**Data for review**:
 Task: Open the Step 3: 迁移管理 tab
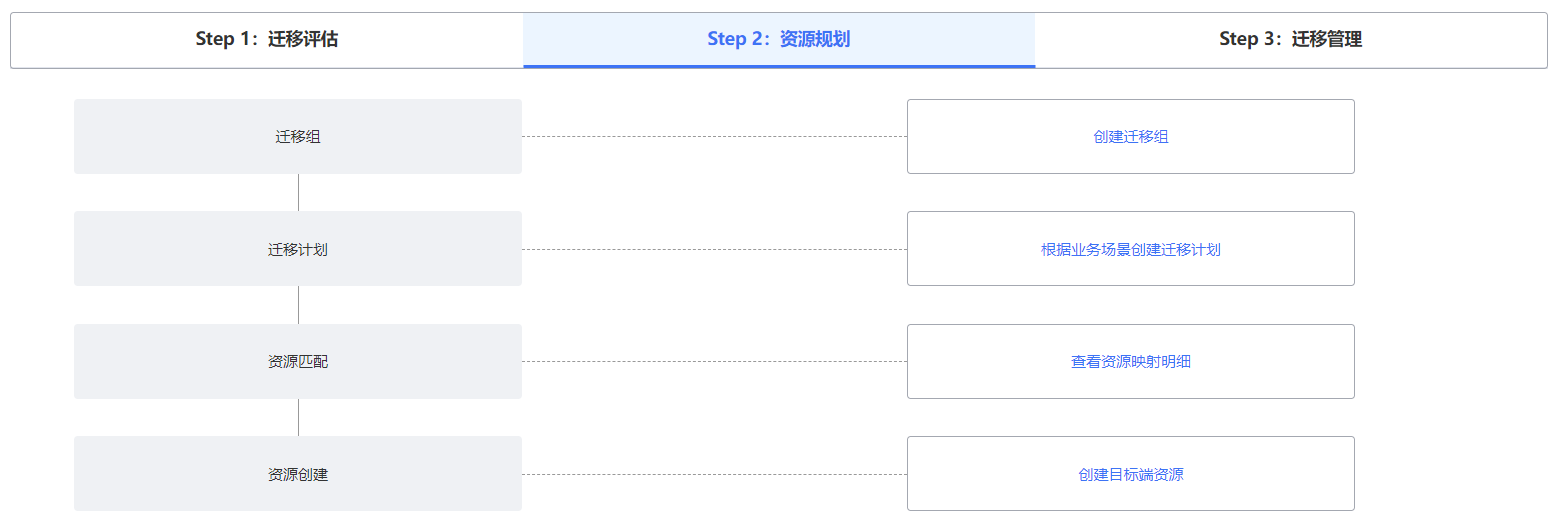pos(1291,40)

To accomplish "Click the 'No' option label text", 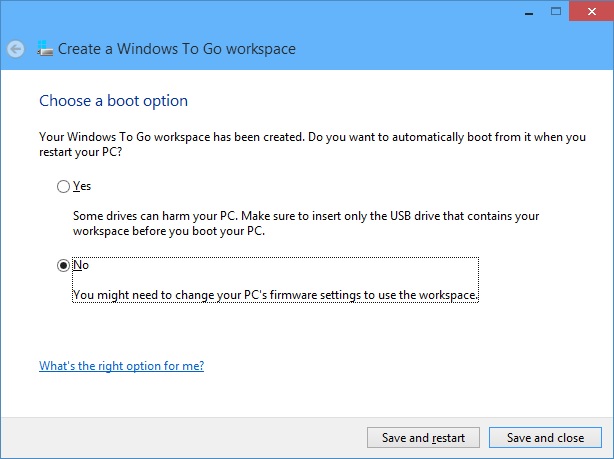I will tap(81, 265).
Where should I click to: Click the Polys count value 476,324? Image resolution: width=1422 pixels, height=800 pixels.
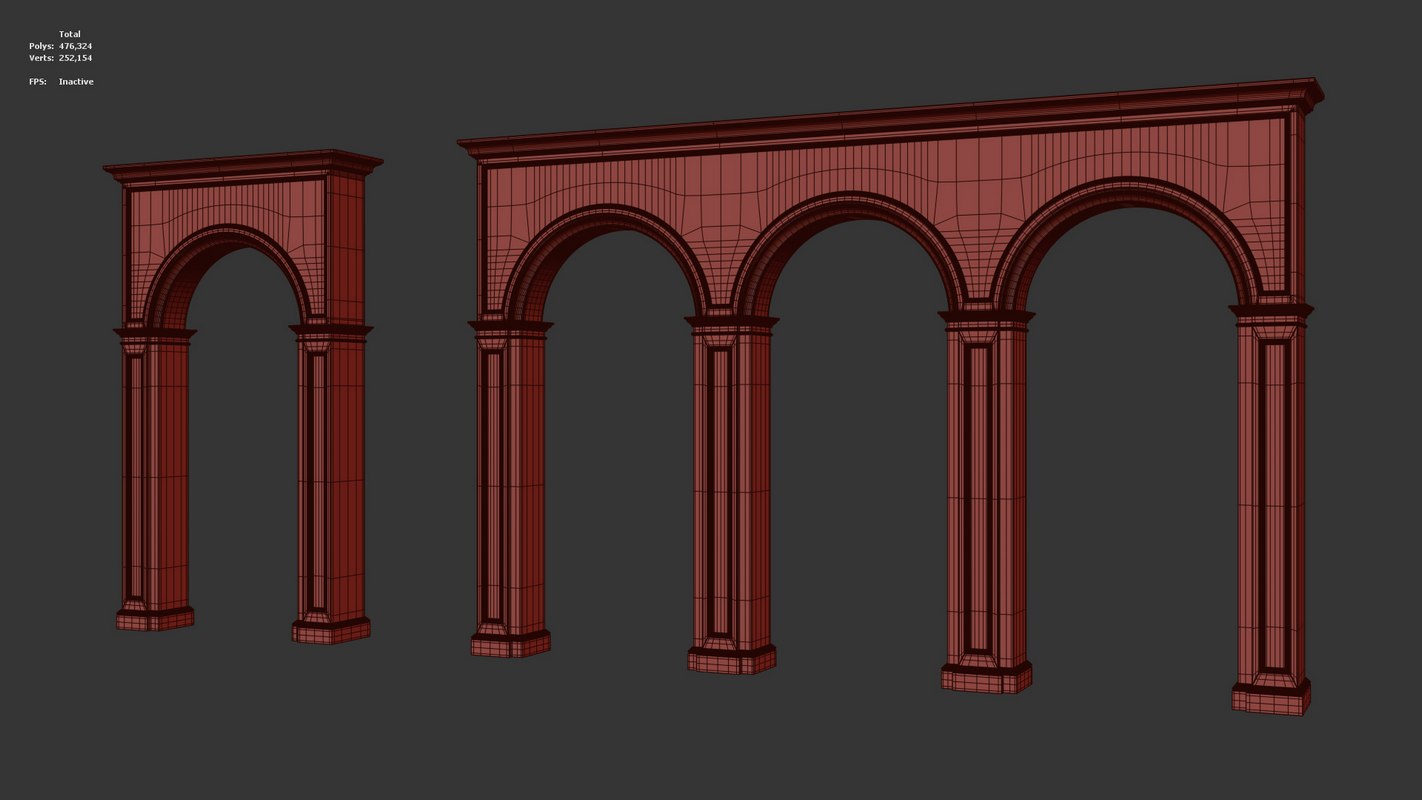click(x=75, y=46)
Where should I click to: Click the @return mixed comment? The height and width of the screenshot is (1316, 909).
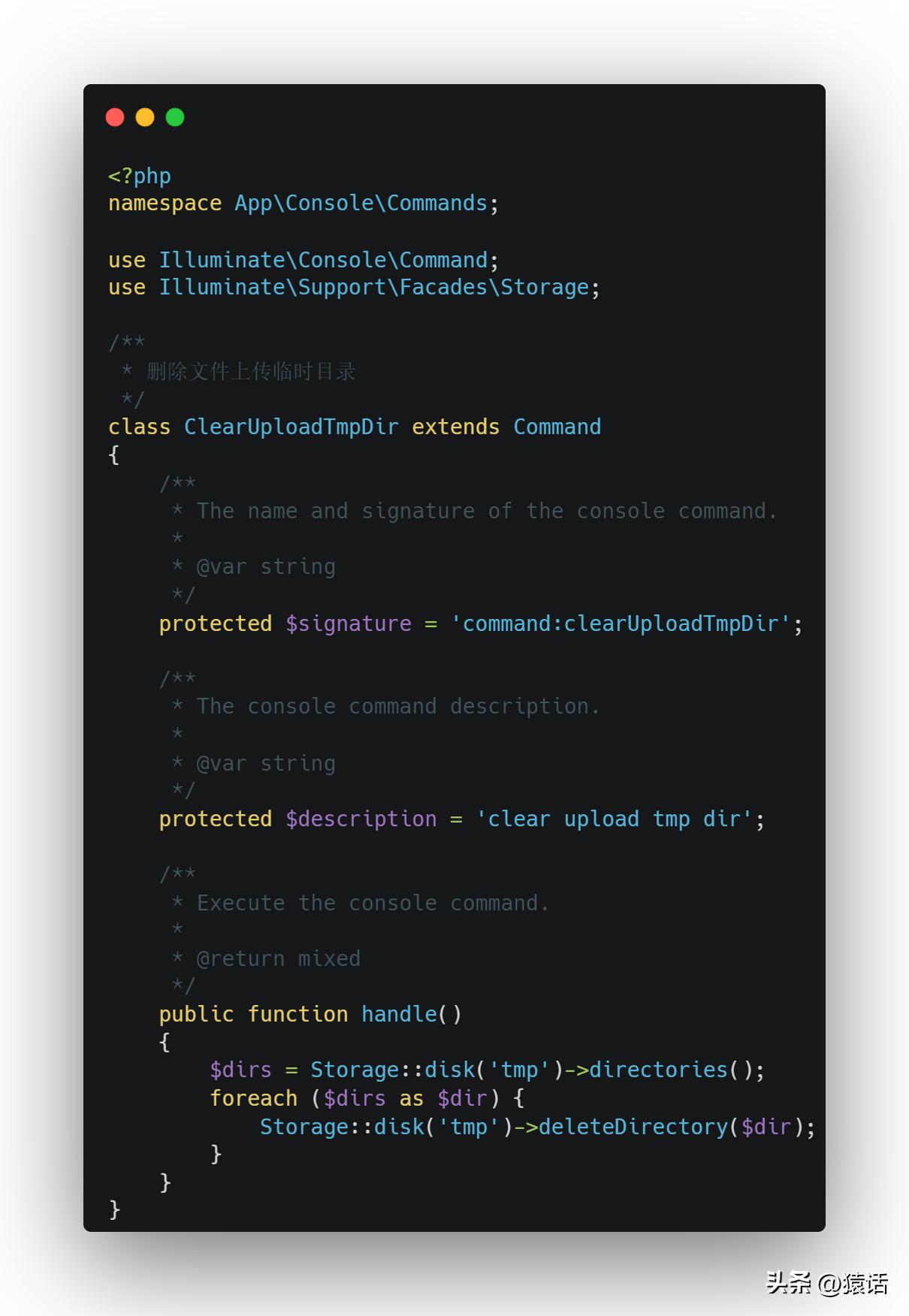tap(278, 958)
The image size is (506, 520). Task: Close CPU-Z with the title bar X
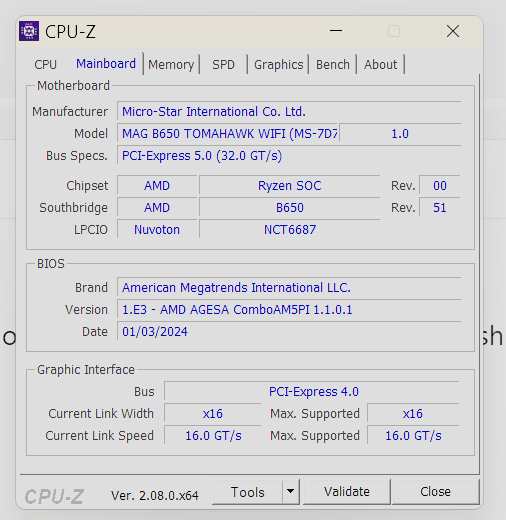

**About this task**:
Excluding pictures, copy exactly the lines from the line containing "Where should I click to: Click the Polys" through the last line of the data, inclusive.

**Response to this exercise**:
Where should I click to: Click the Polys count value 476,324? Image resolution: width=1422 pixels, height=800 pixels.
click(x=75, y=46)
Where should I click to: Click the @return mixed comment? The height and width of the screenshot is (1316, 909).
tap(278, 958)
The image size is (506, 520). Task: Close CPU-Z with the title bar X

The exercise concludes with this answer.